*** Data records
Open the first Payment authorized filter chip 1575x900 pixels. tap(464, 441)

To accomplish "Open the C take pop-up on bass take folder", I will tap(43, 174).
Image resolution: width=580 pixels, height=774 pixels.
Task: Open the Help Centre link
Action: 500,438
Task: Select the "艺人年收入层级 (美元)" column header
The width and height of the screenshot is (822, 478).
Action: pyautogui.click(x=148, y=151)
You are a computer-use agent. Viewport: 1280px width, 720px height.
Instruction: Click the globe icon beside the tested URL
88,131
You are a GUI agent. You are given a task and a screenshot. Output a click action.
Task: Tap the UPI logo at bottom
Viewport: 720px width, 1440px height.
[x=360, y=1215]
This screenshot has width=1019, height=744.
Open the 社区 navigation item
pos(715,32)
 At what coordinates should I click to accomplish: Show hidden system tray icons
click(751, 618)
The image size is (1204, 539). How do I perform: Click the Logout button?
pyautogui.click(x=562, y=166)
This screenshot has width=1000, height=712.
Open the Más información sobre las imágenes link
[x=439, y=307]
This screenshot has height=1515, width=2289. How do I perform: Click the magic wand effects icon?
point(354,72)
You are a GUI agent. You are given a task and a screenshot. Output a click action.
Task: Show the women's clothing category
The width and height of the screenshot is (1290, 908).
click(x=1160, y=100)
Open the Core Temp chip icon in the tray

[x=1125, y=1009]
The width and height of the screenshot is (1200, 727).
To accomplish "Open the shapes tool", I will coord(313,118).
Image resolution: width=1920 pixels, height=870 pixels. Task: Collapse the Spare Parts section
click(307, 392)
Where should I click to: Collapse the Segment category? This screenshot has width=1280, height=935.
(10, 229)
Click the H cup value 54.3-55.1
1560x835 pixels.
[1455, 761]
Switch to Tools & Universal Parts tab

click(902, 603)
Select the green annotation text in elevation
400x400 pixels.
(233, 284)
******
About this task: Copy out the full listing above. Keep every word as it is.

Response area:
Open the first Payment authorized filter chip 1575x900 pixels. tap(464, 441)

To accomplish "Open the C take pop-up on bass take folder", I will tap(43, 174).
Image resolution: width=580 pixels, height=774 pixels.
Task: Open the Help Centre link
Action: 500,438
Task: Select the "艺人年收入层级 (美元)" column header
The width and height of the screenshot is (822, 478).
Action: pyautogui.click(x=148, y=151)
You are a computer-use agent. Viewport: 1280px width, 720px height.
Instruction: Click the globe icon beside the tested URL
88,131
You are a GUI agent. You are given a task and a screenshot. Output a click action.
Task: Tap the UPI logo at bottom
Viewport: 720px width, 1440px height.
[x=360, y=1215]
This screenshot has width=1019, height=744.
Open the 社区 navigation item
pos(715,32)
 At what coordinates should I click to accomplish: Show hidden system tray icons
click(751, 618)
The image size is (1204, 539). How do I perform: Click the Logout button?
pyautogui.click(x=562, y=166)
This screenshot has width=1000, height=712.
Open the Más información sobre las imágenes link
[x=439, y=307]
This screenshot has height=1515, width=2289. How do I perform: Click the magic wand effects icon?
point(354,72)
You are a GUI agent. You are given a task and a screenshot. Output a click action.
Task: Show the women's clothing category
The width and height of the screenshot is (1290, 908).
click(x=1160, y=100)
Open the Core Temp chip icon in the tray

[x=1125, y=1009]
The width and height of the screenshot is (1200, 727).
To accomplish "Open the shapes tool", I will coord(313,118).
Image resolution: width=1920 pixels, height=870 pixels. Task: Collapse the Spare Parts section
click(307, 392)
Where should I click to: Collapse the Segment category? This screenshot has width=1280, height=935.
(10, 229)
Click the H cup value 54.3-55.1
1560x835 pixels.
[1455, 761]
Switch to Tools & Universal Parts tab

click(902, 603)
Select the green annotation text in elevation
400x400 pixels.
(233, 284)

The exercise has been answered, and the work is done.